• **TASK BRIEF**: Without omission or alteration, write out all of the data.

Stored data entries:
<<<<
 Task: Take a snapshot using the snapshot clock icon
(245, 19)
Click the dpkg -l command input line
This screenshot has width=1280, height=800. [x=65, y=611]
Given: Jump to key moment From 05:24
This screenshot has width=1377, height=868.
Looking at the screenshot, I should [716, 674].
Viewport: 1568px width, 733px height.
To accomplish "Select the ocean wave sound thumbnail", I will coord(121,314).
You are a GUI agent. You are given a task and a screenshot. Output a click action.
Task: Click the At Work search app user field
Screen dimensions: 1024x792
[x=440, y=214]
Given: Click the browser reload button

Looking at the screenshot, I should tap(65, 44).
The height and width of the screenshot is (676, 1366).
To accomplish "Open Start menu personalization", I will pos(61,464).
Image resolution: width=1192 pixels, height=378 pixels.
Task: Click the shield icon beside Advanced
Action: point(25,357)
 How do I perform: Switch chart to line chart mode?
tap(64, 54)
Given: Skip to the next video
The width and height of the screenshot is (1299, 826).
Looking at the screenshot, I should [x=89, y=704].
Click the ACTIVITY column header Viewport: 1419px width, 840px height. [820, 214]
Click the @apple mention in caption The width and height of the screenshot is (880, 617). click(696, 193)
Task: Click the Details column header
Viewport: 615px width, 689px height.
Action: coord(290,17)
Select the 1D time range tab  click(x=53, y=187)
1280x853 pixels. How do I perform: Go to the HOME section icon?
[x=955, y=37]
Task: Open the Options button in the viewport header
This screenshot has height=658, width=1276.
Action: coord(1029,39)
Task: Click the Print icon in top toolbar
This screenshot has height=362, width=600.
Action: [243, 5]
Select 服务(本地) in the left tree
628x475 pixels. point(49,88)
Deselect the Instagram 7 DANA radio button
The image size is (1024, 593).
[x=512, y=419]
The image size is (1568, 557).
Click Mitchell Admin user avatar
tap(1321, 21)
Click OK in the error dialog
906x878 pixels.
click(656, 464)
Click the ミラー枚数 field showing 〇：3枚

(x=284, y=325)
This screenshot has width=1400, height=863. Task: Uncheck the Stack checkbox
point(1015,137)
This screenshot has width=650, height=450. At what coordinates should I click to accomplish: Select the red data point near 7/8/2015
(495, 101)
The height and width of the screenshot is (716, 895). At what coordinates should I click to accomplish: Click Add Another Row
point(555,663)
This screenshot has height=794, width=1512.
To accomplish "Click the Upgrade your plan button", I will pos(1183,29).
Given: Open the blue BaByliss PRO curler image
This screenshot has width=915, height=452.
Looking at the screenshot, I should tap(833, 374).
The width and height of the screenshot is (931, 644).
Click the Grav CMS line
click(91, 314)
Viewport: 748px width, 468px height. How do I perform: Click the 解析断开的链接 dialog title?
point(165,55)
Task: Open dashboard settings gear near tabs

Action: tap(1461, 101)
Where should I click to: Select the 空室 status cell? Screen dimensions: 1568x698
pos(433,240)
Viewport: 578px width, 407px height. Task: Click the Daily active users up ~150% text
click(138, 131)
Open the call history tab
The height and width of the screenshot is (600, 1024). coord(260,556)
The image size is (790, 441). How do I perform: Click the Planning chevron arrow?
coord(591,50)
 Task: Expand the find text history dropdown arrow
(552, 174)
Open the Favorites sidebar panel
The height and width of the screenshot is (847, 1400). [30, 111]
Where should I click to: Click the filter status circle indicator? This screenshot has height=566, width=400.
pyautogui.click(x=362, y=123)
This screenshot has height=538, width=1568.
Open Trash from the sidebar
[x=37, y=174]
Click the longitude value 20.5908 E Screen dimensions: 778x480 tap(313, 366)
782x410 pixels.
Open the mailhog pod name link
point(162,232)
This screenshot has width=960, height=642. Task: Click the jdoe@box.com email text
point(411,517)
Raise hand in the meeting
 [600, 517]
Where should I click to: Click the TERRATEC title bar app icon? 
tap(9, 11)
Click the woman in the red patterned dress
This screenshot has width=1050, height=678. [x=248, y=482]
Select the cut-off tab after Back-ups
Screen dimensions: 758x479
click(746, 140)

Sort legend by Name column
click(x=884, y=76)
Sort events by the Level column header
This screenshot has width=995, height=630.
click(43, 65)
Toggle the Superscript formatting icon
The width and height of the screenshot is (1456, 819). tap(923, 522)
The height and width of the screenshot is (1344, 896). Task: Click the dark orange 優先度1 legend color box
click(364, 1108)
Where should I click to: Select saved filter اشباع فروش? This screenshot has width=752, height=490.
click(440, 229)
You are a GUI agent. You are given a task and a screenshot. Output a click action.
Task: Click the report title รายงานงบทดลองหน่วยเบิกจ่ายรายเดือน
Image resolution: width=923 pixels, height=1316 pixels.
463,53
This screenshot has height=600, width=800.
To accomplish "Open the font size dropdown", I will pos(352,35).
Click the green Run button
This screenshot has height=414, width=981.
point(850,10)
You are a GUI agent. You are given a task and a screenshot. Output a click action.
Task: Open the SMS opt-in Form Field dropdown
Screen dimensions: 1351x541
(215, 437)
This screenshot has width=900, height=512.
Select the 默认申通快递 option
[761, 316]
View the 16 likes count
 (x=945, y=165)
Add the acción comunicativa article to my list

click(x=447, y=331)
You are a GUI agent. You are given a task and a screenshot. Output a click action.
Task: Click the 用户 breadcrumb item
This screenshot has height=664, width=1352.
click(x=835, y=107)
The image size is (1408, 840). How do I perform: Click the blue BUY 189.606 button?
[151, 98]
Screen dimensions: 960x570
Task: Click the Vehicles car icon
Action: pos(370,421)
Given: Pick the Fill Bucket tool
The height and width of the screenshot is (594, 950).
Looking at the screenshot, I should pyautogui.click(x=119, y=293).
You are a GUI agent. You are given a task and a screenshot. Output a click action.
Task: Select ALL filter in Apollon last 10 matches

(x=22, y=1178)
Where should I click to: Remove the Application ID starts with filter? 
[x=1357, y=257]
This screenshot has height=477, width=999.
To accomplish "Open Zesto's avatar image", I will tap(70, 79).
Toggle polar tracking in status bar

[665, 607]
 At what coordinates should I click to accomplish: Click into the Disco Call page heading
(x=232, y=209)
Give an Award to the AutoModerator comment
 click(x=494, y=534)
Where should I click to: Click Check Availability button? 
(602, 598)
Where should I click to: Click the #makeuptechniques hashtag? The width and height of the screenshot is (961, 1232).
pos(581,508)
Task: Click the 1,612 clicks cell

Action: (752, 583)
>>>>
• **WRITTEN RESPONSE**:
 Task: Take a snapshot using the snapshot clock icon
(245, 19)
Click the dpkg -l command input line
This screenshot has width=1280, height=800. [x=65, y=611]
Given: Jump to key moment From 05:24
This screenshot has width=1377, height=868.
Looking at the screenshot, I should [716, 674].
Viewport: 1568px width, 733px height.
To accomplish "Select the ocean wave sound thumbnail", I will coord(121,314).
You are a GUI agent. You are given a task and a screenshot. Output a click action.
Task: Click the At Work search app user field
Screen dimensions: 1024x792
[x=440, y=214]
Given: Click the browser reload button

Looking at the screenshot, I should tap(65, 44).
The height and width of the screenshot is (676, 1366).
To accomplish "Open Start menu personalization", I will pos(61,464).
Image resolution: width=1192 pixels, height=378 pixels.
Task: Click the shield icon beside Advanced
Action: point(25,357)
 How do I perform: Switch chart to line chart mode?
tap(64, 54)
Given: Skip to the next video
The width and height of the screenshot is (1299, 826).
Looking at the screenshot, I should [x=89, y=704].
Click the ACTIVITY column header Viewport: 1419px width, 840px height. [820, 214]
Click the @apple mention in caption The width and height of the screenshot is (880, 617). click(696, 193)
Task: Click the Details column header
Viewport: 615px width, 689px height.
Action: coord(290,17)
Select the 1D time range tab  click(x=53, y=187)
1280x853 pixels. How do I perform: Go to the HOME section icon?
[x=955, y=37]
Task: Open the Options button in the viewport header
This screenshot has height=658, width=1276.
Action: coord(1029,39)
Task: Click the Print icon in top toolbar
This screenshot has height=362, width=600.
Action: [243, 5]
Select 服务(本地) in the left tree
628x475 pixels. point(49,88)
Deselect the Instagram 7 DANA radio button
The image size is (1024, 593).
[x=512, y=419]
The image size is (1568, 557).
Click Mitchell Admin user avatar
tap(1321, 21)
Click OK in the error dialog
906x878 pixels.
click(656, 464)
Click the ミラー枚数 field showing 〇：3枚

(x=284, y=325)
This screenshot has width=1400, height=863. Task: Uncheck the Stack checkbox
point(1015,137)
This screenshot has width=650, height=450. At what coordinates should I click to accomplish: Select the red data point near 7/8/2015
(495, 101)
The height and width of the screenshot is (716, 895). At what coordinates should I click to accomplish: Click Add Another Row
point(555,663)
This screenshot has height=794, width=1512.
To accomplish "Click the Upgrade your plan button", I will pos(1183,29).
Given: Open the blue BaByliss PRO curler image
This screenshot has width=915, height=452.
Looking at the screenshot, I should tap(833, 374).
The width and height of the screenshot is (931, 644).
Click the Grav CMS line
click(91, 314)
Viewport: 748px width, 468px height. How do I perform: Click the 解析断开的链接 dialog title?
point(165,55)
Task: Open dashboard settings gear near tabs

Action: tap(1461, 101)
Where should I click to: Select the 空室 status cell? Screen dimensions: 1568x698
pos(433,240)
Viewport: 578px width, 407px height. Task: Click the Daily active users up ~150% text
click(138, 131)
Open the call history tab
The height and width of the screenshot is (600, 1024). coord(260,556)
The image size is (790, 441). How do I perform: Click the Planning chevron arrow?
coord(591,50)
 Task: Expand the find text history dropdown arrow
(552, 174)
Open the Favorites sidebar panel
The height and width of the screenshot is (847, 1400). [30, 111]
Where should I click to: Click the filter status circle indicator? This screenshot has height=566, width=400.
pyautogui.click(x=362, y=123)
This screenshot has height=538, width=1568.
Open Trash from the sidebar
[x=37, y=174]
Click the longitude value 20.5908 E Screen dimensions: 778x480 tap(313, 366)
782x410 pixels.
Open the mailhog pod name link
point(162,232)
This screenshot has width=960, height=642. Task: Click the jdoe@box.com email text
point(411,517)
Raise hand in the meeting
 [600, 517]
Where should I click to: Click the TERRATEC title bar app icon? 
tap(9, 11)
Click the woman in the red patterned dress
This screenshot has width=1050, height=678. [x=248, y=482]
Select the cut-off tab after Back-ups
Screen dimensions: 758x479
click(746, 140)

Sort legend by Name column
click(x=884, y=76)
Sort events by the Level column header
This screenshot has width=995, height=630.
click(43, 65)
Toggle the Superscript formatting icon
The width and height of the screenshot is (1456, 819). tap(923, 522)
The height and width of the screenshot is (1344, 896). Task: Click the dark orange 優先度1 legend color box
click(364, 1108)
Where should I click to: Select saved filter اشباع فروش? This screenshot has width=752, height=490.
click(440, 229)
You are a GUI agent. You are given a task and a screenshot. Output a click action.
Task: Click the report title รายงานงบทดลองหน่วยเบิกจ่ายรายเดือน
Image resolution: width=923 pixels, height=1316 pixels.
463,53
This screenshot has height=600, width=800.
To accomplish "Open the font size dropdown", I will pos(352,35).
Click the green Run button
This screenshot has height=414, width=981.
point(850,10)
You are a GUI agent. You are given a task and a screenshot. Output a click action.
Task: Open the SMS opt-in Form Field dropdown
Screen dimensions: 1351x541
(215, 437)
This screenshot has width=900, height=512.
Select the 默认申通快递 option
[761, 316]
View the 16 likes count
 (x=945, y=165)
Add the acción comunicativa article to my list

click(x=447, y=331)
You are a GUI agent. You are given a task and a screenshot. Output a click action.
Task: Click the 用户 breadcrumb item
This screenshot has height=664, width=1352.
click(x=835, y=107)
The image size is (1408, 840). How do I perform: Click the blue BUY 189.606 button?
[151, 98]
Screen dimensions: 960x570
Task: Click the Vehicles car icon
Action: pos(370,421)
Given: Pick the Fill Bucket tool
The height and width of the screenshot is (594, 950).
Looking at the screenshot, I should pyautogui.click(x=119, y=293).
You are a GUI agent. You are given a task and a screenshot. Output a click action.
Task: Select ALL filter in Apollon last 10 matches

(x=22, y=1178)
Where should I click to: Remove the Application ID starts with filter? 
[x=1357, y=257]
This screenshot has height=477, width=999.
To accomplish "Open Zesto's avatar image", I will tap(70, 79).
Toggle polar tracking in status bar

[665, 607]
 At what coordinates should I click to accomplish: Click into the Disco Call page heading
(x=232, y=209)
Give an Award to the AutoModerator comment
 click(x=494, y=534)
Where should I click to: Click Check Availability button? 
(602, 598)
Where should I click to: Click the #makeuptechniques hashtag? The width and height of the screenshot is (961, 1232).
pos(581,508)
Task: Click the 1,612 clicks cell

Action: (752, 583)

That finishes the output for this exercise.